Really? If the Supreme Court were to decide that New Haven violated Title VII by refusing to promote firemen who would have been promoted if a) they were black or even if b) a few more blacks had passed the exam, how would that “do serious damage” to Title VII?

Perhaps it would help actually to look at Title VII (Public Law 88–352, as amended, volume 42 of the United States Code, beginning at section 2000e). Here are a few relevant excerpts:

(a) Employer practices

It shall be an unlawful employment practice for an employer –

(1) to fail or refuse to hire or to discharge any individual, or otherwise to discriminate against any individual with respect to his compensation, terms, conditions, or privileges of employment, because of such individual’s race, color, religion, sex, or national origin; or

(2) to limit, segregate, or classify his employees or applicants for employment in any way which would deprive or tend to deprive any individual of employment opportunities or otherwise adversely affect his status as an employee, because of such individual’s race, color, religion, sex, or national origin.

….

(j) Preferential treatment not to be granted on account of existing number or percentage imbalance

Nothing contained in this subchapter shall be interpreted to require any employer, employment agency, labor organization, or joint labor- management committee subject to this subchapter to grant preferential treatment to any individual or to any group because of the race, color, religion, sex, or national origin of such individual or group on account of an imbalance which may exist with respect to the total number or percentage of persons of any race, color, religion, sex, or national origin employed by any employer, referred or classified for employment by any employment agency or labor organization, admitted to membership or classified by any labor organization, or admitted to, or employed in, any apprenticeship or other training program, in comparison with the total number or percentage of persons of such race, color, religion, sex, or national origin in any community, State, section, or other area, or in the available work force in any community, State, section, or other area.

….

(l) Prohibition of discriminatory use of test scores

It shall be an unlawful employment practice for a respondent, in connection with the selection or referral of applicants or candidates for employment or promotion, to adjust the scores of, use different cutoff scores for, or otherwise alter the results of, employment related tests on the basis of race, color, religion, sex, or national origin.

(m) Impermissible consideration of race, color, religion, sex, or national origin in employment practices

Except as otherwise provided in this subchapter, an unlawful employment practice is established when the complaining party demonstrates that race, color, religion, sex, or national origin was a motivating factor for any employment practice, even though other factors also motivated the practice. [Emphasis added]

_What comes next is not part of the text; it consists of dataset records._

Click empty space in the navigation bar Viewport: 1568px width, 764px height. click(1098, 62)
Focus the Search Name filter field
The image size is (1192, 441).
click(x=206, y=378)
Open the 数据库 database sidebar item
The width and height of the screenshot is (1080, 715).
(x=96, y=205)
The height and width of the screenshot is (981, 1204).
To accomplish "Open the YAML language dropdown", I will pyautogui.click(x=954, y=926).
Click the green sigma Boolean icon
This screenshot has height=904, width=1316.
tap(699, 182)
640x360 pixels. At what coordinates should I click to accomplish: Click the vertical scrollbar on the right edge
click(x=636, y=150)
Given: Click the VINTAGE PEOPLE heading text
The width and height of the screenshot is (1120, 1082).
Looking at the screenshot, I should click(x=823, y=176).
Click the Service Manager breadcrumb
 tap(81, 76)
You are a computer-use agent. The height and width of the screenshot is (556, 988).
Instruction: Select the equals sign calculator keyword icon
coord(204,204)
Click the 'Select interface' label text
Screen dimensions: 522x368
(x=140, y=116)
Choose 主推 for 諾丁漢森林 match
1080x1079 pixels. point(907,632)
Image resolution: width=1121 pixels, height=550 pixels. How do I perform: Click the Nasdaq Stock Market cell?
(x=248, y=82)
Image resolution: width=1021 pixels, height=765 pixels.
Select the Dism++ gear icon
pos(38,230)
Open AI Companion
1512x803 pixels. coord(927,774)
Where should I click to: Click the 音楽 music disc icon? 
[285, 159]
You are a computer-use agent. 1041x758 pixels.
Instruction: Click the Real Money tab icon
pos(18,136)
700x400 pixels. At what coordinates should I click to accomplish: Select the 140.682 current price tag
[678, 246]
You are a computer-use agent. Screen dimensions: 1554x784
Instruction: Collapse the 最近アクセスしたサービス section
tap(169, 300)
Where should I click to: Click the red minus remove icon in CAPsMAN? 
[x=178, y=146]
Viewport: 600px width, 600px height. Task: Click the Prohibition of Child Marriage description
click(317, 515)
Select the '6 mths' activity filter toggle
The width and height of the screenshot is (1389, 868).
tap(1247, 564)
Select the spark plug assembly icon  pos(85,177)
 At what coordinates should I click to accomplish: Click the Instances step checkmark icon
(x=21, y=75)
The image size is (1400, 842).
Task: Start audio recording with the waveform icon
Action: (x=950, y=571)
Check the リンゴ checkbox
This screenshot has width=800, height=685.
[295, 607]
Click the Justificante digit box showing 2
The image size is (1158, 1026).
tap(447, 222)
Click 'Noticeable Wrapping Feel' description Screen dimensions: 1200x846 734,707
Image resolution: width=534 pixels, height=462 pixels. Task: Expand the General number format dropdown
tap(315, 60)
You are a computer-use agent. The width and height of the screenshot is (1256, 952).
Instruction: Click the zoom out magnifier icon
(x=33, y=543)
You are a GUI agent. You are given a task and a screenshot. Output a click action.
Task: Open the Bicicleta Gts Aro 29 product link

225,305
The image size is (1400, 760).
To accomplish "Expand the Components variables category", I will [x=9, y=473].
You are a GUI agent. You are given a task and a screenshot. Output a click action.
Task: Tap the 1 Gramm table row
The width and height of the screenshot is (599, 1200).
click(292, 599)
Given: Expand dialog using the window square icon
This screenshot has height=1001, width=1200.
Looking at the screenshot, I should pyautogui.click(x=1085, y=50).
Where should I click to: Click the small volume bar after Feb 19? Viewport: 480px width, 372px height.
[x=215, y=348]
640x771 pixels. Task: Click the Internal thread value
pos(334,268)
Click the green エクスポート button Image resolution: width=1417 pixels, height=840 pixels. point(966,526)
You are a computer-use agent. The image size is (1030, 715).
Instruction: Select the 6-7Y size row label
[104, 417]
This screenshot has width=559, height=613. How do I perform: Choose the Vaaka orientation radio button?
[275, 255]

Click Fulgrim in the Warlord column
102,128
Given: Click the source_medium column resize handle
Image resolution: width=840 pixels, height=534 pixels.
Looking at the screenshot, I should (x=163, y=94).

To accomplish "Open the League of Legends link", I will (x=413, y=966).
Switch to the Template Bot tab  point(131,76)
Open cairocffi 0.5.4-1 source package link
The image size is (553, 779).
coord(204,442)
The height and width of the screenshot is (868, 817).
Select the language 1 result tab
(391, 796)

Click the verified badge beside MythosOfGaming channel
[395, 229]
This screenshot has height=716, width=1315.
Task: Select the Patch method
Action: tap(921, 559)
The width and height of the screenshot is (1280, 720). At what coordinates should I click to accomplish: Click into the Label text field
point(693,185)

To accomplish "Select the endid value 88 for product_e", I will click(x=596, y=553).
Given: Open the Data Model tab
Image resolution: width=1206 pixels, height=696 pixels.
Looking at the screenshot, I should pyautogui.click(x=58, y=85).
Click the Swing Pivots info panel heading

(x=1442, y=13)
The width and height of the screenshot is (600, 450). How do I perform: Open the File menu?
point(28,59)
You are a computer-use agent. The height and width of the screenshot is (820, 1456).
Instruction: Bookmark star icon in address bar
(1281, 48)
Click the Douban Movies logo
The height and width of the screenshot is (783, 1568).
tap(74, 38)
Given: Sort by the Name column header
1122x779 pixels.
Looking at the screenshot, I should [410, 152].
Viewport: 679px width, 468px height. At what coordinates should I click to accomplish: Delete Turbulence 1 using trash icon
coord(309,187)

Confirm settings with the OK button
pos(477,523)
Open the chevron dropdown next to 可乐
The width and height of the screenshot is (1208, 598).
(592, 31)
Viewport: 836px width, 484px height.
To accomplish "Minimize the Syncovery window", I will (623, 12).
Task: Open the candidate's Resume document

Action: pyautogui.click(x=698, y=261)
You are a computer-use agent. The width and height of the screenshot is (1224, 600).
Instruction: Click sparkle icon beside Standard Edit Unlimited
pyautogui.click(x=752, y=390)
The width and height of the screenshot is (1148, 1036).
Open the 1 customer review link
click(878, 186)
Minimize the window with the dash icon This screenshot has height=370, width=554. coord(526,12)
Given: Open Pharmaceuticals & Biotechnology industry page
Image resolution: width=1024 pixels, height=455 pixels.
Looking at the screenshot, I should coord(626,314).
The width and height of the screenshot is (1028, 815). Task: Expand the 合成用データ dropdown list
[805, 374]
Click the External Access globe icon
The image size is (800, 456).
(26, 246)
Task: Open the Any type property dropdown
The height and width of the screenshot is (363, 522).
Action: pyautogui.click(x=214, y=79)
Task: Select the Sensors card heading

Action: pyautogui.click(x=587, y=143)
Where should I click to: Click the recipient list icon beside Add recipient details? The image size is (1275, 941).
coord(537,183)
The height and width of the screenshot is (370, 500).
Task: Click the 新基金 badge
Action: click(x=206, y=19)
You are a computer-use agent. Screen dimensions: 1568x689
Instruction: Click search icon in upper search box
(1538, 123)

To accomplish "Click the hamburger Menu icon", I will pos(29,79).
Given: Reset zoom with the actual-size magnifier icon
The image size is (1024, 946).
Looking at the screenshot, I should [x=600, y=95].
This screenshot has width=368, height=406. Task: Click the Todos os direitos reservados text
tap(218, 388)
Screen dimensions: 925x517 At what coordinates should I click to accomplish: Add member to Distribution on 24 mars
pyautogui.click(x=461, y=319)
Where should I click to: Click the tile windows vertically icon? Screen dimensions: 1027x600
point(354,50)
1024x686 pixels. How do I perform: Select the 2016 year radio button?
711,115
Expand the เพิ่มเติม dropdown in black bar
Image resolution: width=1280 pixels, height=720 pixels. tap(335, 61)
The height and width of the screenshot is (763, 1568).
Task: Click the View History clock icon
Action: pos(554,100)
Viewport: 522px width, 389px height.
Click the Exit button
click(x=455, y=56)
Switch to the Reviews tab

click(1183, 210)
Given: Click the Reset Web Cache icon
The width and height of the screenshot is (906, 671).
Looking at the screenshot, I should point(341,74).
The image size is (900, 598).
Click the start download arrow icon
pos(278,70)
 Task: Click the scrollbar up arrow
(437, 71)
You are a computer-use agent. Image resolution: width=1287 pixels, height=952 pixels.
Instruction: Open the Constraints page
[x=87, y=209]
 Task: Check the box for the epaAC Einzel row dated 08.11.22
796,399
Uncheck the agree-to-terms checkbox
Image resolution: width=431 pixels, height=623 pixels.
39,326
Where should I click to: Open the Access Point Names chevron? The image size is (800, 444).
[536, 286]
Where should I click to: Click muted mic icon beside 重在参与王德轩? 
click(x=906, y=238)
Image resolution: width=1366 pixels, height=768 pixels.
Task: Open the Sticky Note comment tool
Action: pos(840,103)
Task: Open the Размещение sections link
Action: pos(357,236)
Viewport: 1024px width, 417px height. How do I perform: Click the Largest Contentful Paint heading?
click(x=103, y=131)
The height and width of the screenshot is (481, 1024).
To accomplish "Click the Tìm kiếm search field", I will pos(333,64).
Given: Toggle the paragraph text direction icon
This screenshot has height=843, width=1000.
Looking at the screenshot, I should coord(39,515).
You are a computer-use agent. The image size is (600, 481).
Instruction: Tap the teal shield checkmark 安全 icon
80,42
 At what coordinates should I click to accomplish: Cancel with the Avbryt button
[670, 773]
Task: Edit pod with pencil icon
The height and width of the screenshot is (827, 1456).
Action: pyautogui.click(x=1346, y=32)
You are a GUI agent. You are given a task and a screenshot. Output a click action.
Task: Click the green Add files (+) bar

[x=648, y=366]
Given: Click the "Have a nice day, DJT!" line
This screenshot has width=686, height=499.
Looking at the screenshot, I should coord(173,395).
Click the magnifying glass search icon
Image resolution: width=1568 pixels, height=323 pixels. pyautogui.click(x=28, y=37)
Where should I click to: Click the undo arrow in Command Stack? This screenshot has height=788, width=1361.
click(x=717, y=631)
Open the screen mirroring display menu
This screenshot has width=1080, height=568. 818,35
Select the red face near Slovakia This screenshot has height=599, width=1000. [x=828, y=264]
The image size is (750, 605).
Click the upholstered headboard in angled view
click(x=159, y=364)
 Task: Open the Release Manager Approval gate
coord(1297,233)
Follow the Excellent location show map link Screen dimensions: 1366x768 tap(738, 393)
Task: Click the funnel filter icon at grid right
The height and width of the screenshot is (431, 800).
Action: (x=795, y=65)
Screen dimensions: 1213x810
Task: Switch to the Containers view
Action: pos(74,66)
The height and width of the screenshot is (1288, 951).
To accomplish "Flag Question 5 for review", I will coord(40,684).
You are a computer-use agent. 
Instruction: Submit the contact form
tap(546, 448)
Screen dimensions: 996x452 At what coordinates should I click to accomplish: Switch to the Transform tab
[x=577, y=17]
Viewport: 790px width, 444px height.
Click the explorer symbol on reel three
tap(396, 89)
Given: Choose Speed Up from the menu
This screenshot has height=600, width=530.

There are no doubt many different ways the Supreme Court could rule in favor of the plaintiff New Haven firemen, but, hypothetically, let’s say that among the reasons given for concluding that the City of New Haven violated the rights of the white and Hispanic firemen who were not promoted were the following:

a) that the City’s refusal to promote them was discrimination based on race, since they would have been promoted if they were black or even if some blacks had passed the test;

b) that the City’s refusal to promote was based on an illegitimate concern “with an imbalance which may exist” among the promotees or with the “total number or percentage of persons of any race” who would have been promoted;

c) that the City impermissibly altered the results of the employment test by not promoting those who passed, as promised; and

d) that even if the City was concerned with factors other than the racial “imbalance” in the number of those who passed its exam, such as fear of a disparate impact lawsuit if it did not ignore the exam results, that nevertheless race was “a motivating factor.” [Emphasis added]

In other words, if the Supremes were to conclude that the City of New Haven violated the clear text of Title VII in some or all of the particular ways listed above, how would that “do serious damage to Title VII”?

Perhaps Emily Bazelon has read Title VII, and is even knowledgeable about it, but there’s scant of either in this article.

Say What? (2)

  1. Marcus May 29, 2009 at 6:40 pm | | Reply

    just skimmed the article. i don’t see where she says that a ruling against the plaintiffs would do serious damage to title 9. all she says is that the case could do serious damage.

  2. Mike Bertolone June 1, 2009 at 1:33 pm | | Reply

    Sen. Hubert Humphrey (D-MN) who was one of the primary authors of the Civil Rights Act of 1964, said while lobbying for CRA ’64 that if one white person is discriminated against and unfairly denied employment based on this bill, he’d eat the bill.

    Well, Humphrey is long dead, but if he were still alive, Title VII would have been served as his lunch at least two decades ago!